Istante e orario locale

Un istante rappresenta un punto univoco sulla linea temporale.

Un orario locale, come “2026-10-25 alle 02:30”, non è sempre univoco: durante il ritorno dall’ora legale può verificarsi due volte. Al contrario, durante l’avanzamento primaverile alcuni orari locali possono non esistere.

Per questo motivo, il calcolatore durata dovrebbe conservare insieme data, ora e identificatore del fuso.

UTC e fuso orario

UTC è il riferimento usato per confrontare istanti globali.

Un fuso regionale come:

Europe/Rome
America/New_York
Asia/Tokyo

contiene regole storiche e future sugli offset. Invece, un valore come UTC+1 descrive soltanto un offset fisso e non include automaticamente l’ora legale.

Perché usare identificatori IANA

Le regole dei fusi cambiano per decisioni politiche e vengono aggiornate periodicamente.

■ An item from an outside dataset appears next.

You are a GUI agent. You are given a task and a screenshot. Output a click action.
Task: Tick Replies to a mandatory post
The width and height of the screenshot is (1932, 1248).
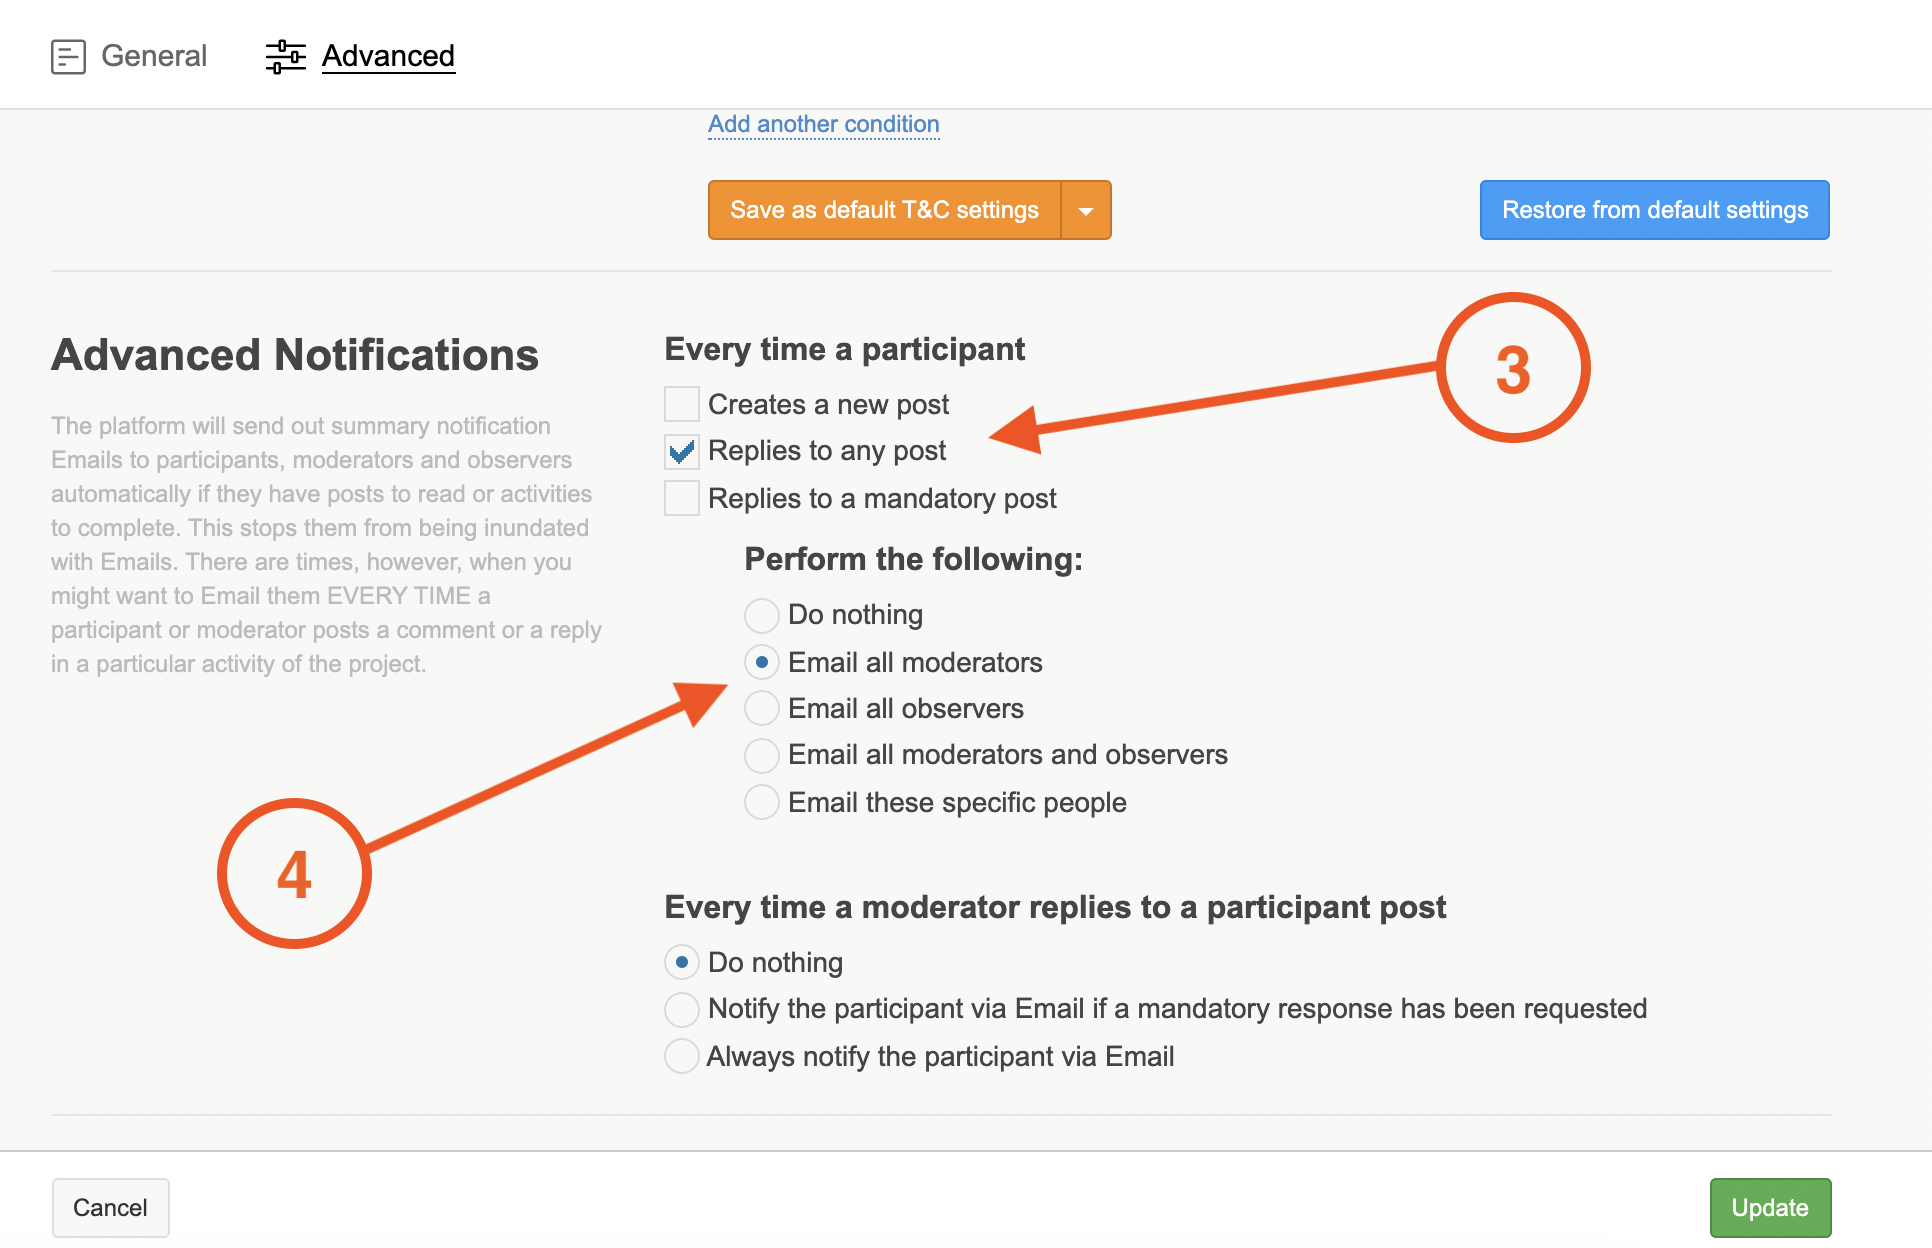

Di conseguenza, un’applicazione dovrebbe usare una versione recente della IANA Time Zone Database e identificatori regionali, non abbreviazioni ambigue come CST o IST.

Formula per il tempo trascorso

Dopo aver trasformato inizio e fine in istanti confrontabili:

Durata = timestamp finale - timestamp iniziale

Se i timestamp sono espressi in millisecondi:

Durata in secondi = (fine_ms - inizio_ms) / 1000

Il risultato può essere negativo quando la fine precede l’inizio. L’interfaccia dovrebbe segnalarlo o consentire esplicitamente intervalli con segno.

Che cos’è un timestamp Unix

Un timestamp Unix/POSIX rappresenta approssimativamente il numero di secondi trascorsi dall’epoca:

1970-01-01T00:00:00Z

In JavaScript tradizionale, il valore di un oggetto Date usa millisecondi rispetto alla stessa epoca.

Limite tecnico. POSIX ed ECMAScript trattano ogni giorno come 86.400 secondi e non rappresentano normalmente gli istanti interni alle seconde intercalari. Per misure scientifiche specialistiche può servire una scala temporale diversa.

Scomporre i secondi in unità leggibili

Data una durata non negativa S:

Giorni = floor(S / 86400)
Resto1 = S mod 86400

Ore = floor(Resto1 / 3600)
Resto2 = Resto1 mod 3600

Minuti = floor(Resto2 / 60)
Secondi = Resto2 mod 60

Questa scomposizione usa giorni convenzionali da 24 ore.

Unità di tempo standard

UnitàEquivalenza convenzionale
1 minuto60 secondi
1 ora60 minuti = 3.600 secondi
1 giorno convenzionale24 ore = 86.400 secondi
1 settimana7 giorni = 604.800 secondi

Durata trascorsa e periodo di calendario

Una durata trascorsa può essere espressa esattamente in secondi.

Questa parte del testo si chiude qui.